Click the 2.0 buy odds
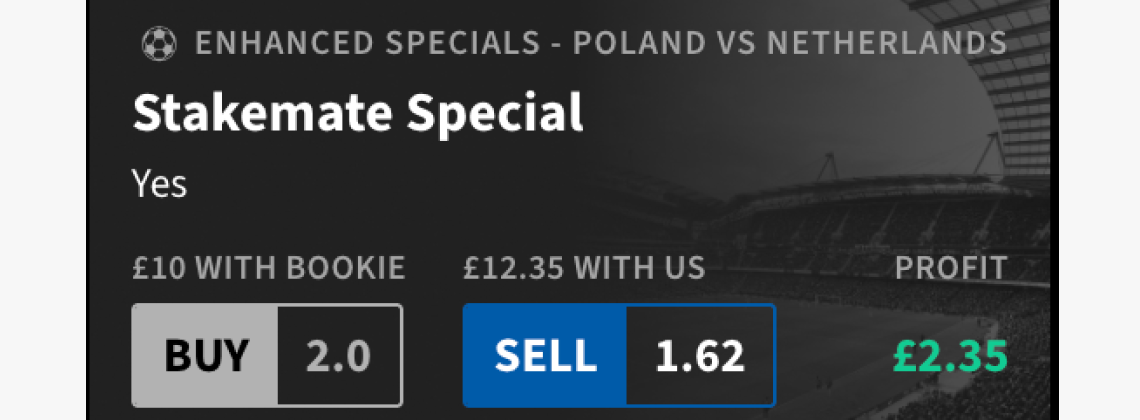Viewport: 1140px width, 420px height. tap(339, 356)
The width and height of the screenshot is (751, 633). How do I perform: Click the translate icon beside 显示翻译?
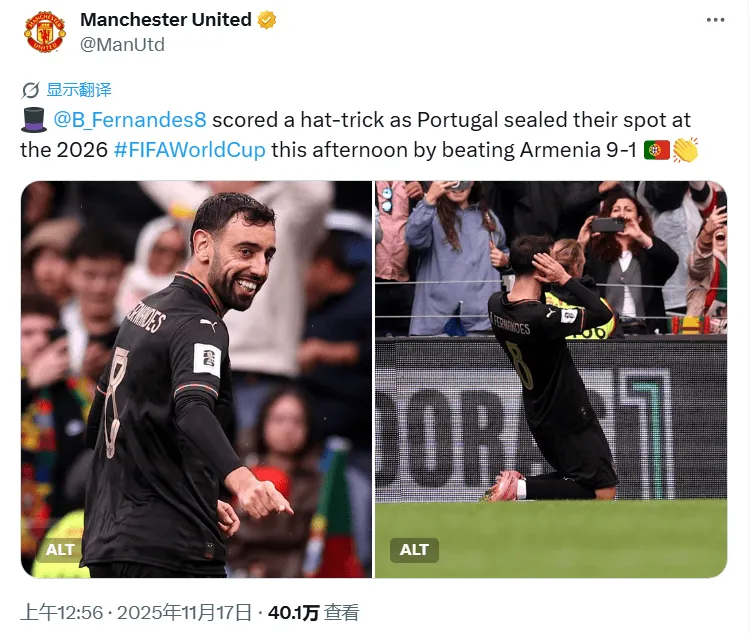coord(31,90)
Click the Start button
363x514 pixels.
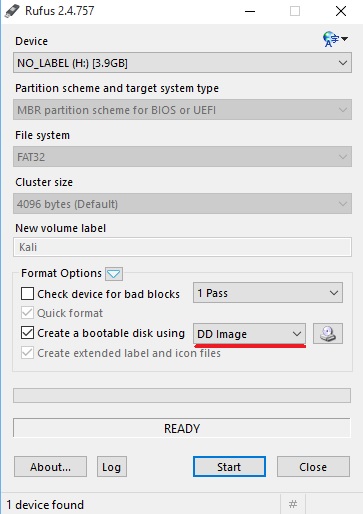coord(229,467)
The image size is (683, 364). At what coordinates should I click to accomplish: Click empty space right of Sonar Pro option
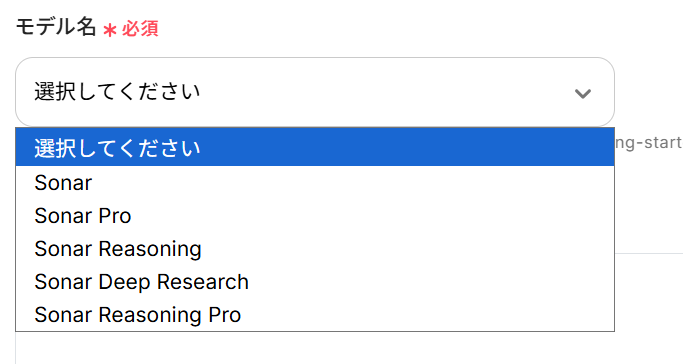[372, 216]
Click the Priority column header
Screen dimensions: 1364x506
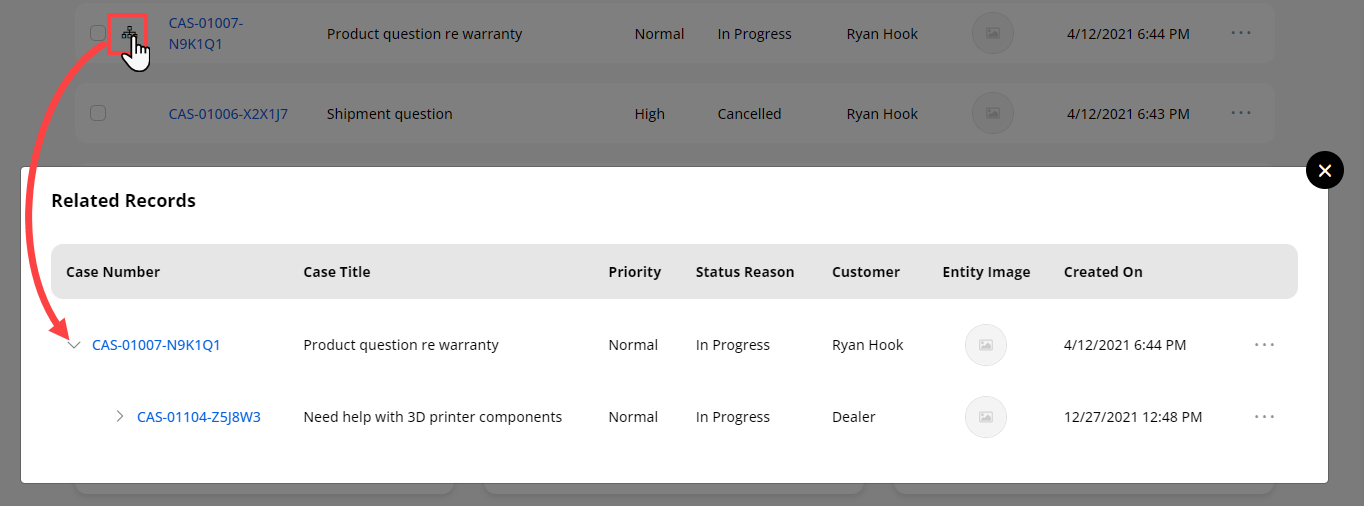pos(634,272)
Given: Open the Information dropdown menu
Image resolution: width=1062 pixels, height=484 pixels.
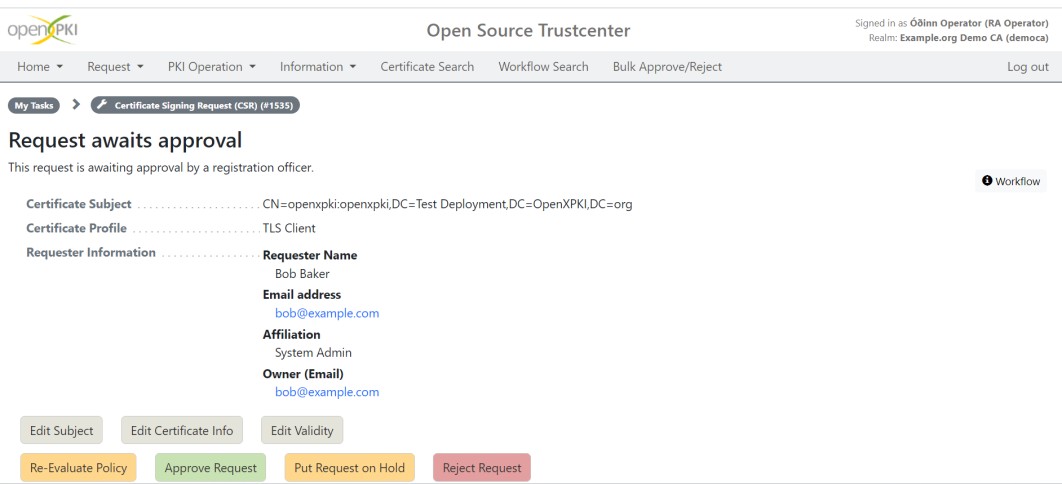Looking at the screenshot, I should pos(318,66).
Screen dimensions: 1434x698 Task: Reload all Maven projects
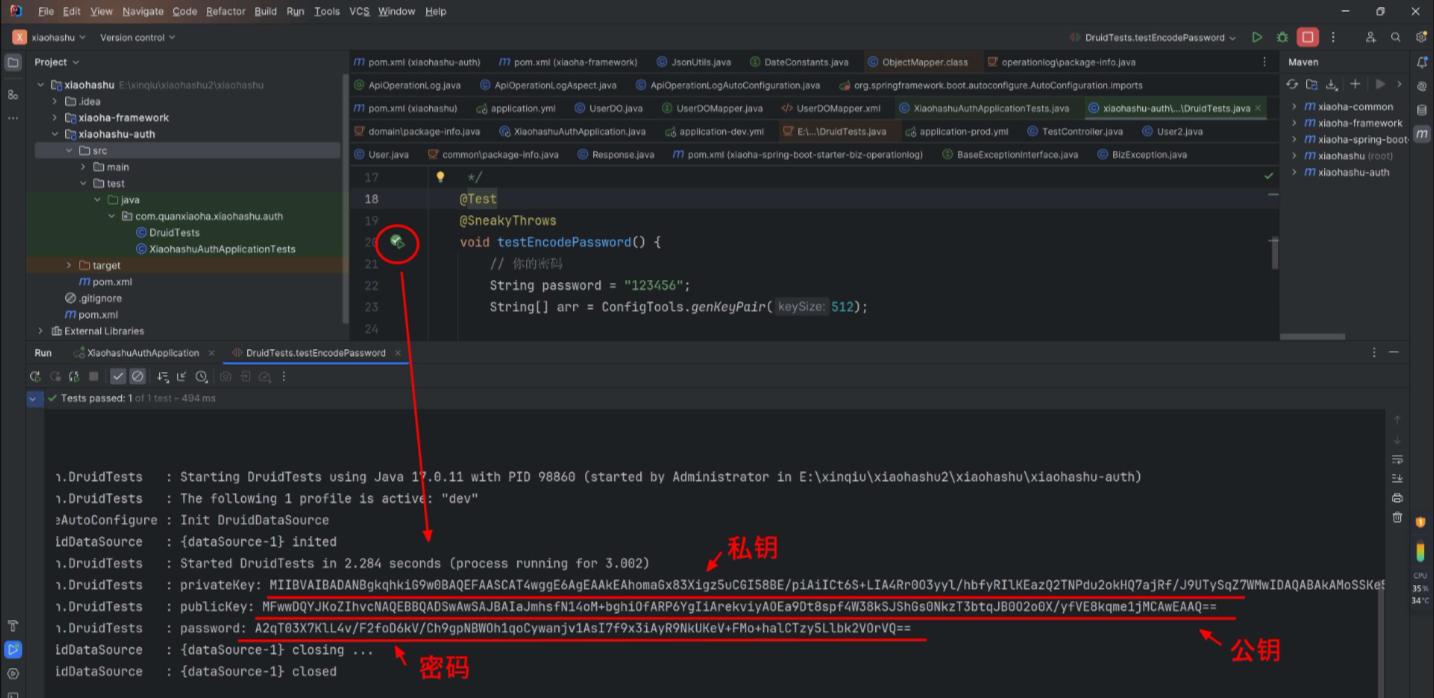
################
# What you need to do
Rewrite the records starting at the very first line and ending at the line that contains "pos(634,272)", swapping "Priority column header" for "Status column header" and keeping everything else the same. Leave the pictures out of your answer.

# Output below
Click the 2.0 buy odds
Viewport: 1140px width, 420px height. tap(339, 356)
The width and height of the screenshot is (751, 633). How do I perform: Click the translate icon beside 显示翻译?
coord(31,90)
Click the Start button
363x514 pixels.
coord(229,467)
The image size is (683, 364). At what coordinates should I click to accomplish: Click empty space right of Sonar Pro option
[372, 216]
Click the Status column header
Screen dimensions: 1364x506
pos(634,272)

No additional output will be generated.